──────── Given text ────────

BURIAL RITES by Hannah Kent
Hannah Kent, the author of Burial Rites said:" first heard the story of Agnes Magnúsdóttir when I was an exchange student in the north of Iceland. It was 2002, I was 17 years old, and I had left Adelaide for Sauðárkrókur an isolated fishing village, where I would live for 12 months. This small town lies snug in the side of a fjord: a clutch of little buildings facing an iron-grey sea, the mountains looming behind.
When I arrived it was January, and the days were gripped by darkness, 20 hours at a time. There were no trees. The town’s houses were hostage to snow, and in the distance the north Atlantic Ocean met the north sky in a suggestion of oblivion. It felt like the edge of the world.
I was intensely lonely. The community was tightly knit, and I was an outsider. For the first time in my life I felt socially isolated, and my feelings of alienation were compounded by the claustrophobic winter darkness, and the constant confinement indoors. I turned to writing for company, to fill the black hours. I sought shelter in libraries, consolation in books.
It was during the first difficult months of my exchange that I travelled through a place called Vatnsdalshólar. It’s an unusual tract of landscape: a valley mouth pimpled with hillocks of earth. When I asked my host parents if the area was significant, they pointed to three small hills, nestled closely together. Over 100 years ago, they said, a woman called Agnes had been beheaded there. She was the last person to be executed in Iceland.
I was immediately intrigued. What had she done? What had happened? Over time I discovered that Agnes was a 34-year-old servant woman who had been beheaded on 12 January 1830 for her role in the 1828 murders of two men. It seemed a tragic tale; Agnes had been unequivocally condemned.

──────── Source material ────────

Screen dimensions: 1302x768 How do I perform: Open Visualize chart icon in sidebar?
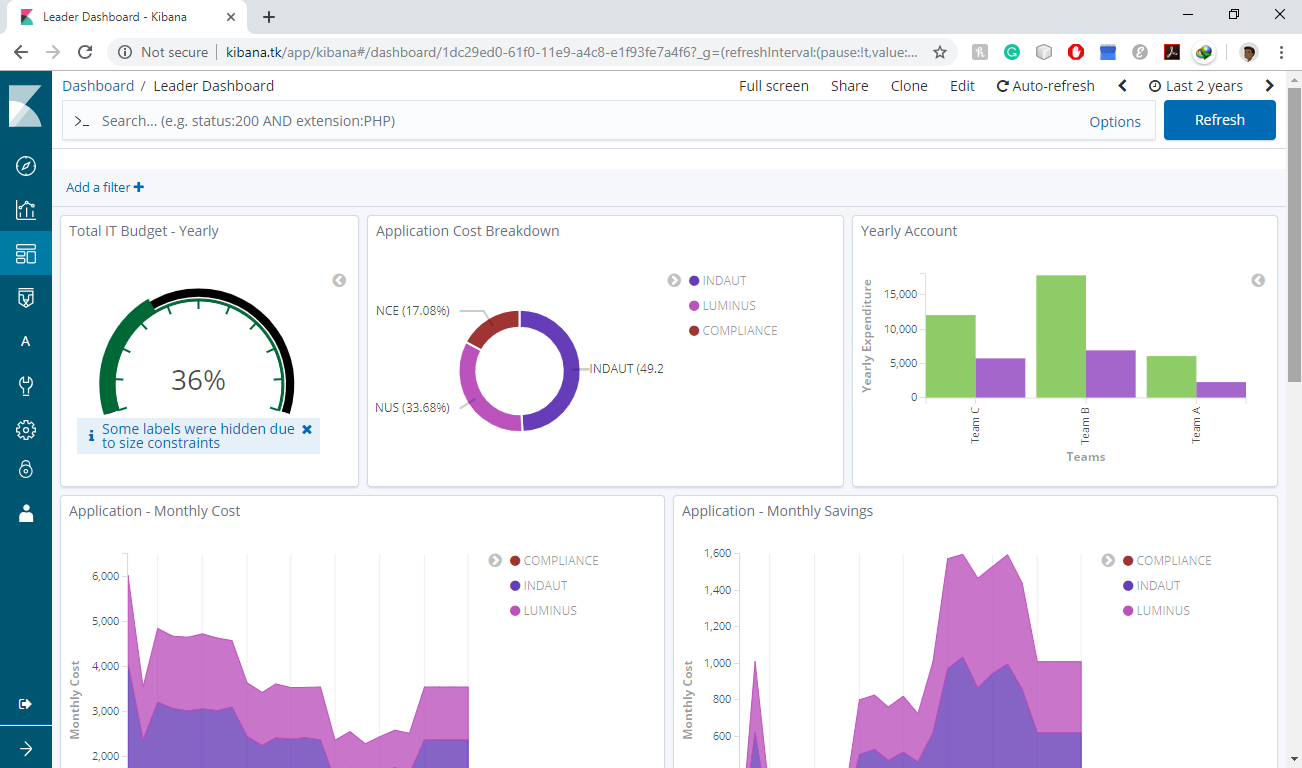click(x=26, y=210)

────────

Exercise requirements >>
Answer these questions from the Burial Rites passage:
1. Which fishing village did the exchange student travel to from Adelaide?
2. In January, for how many hours at a time were the days gripped by darkness?
3. On what date was Agnes beheaded?
The lines have nothing to do with the text.

Task answer >>
1. Sauðárkrókur
2. 20 hours
3. 12 January 1830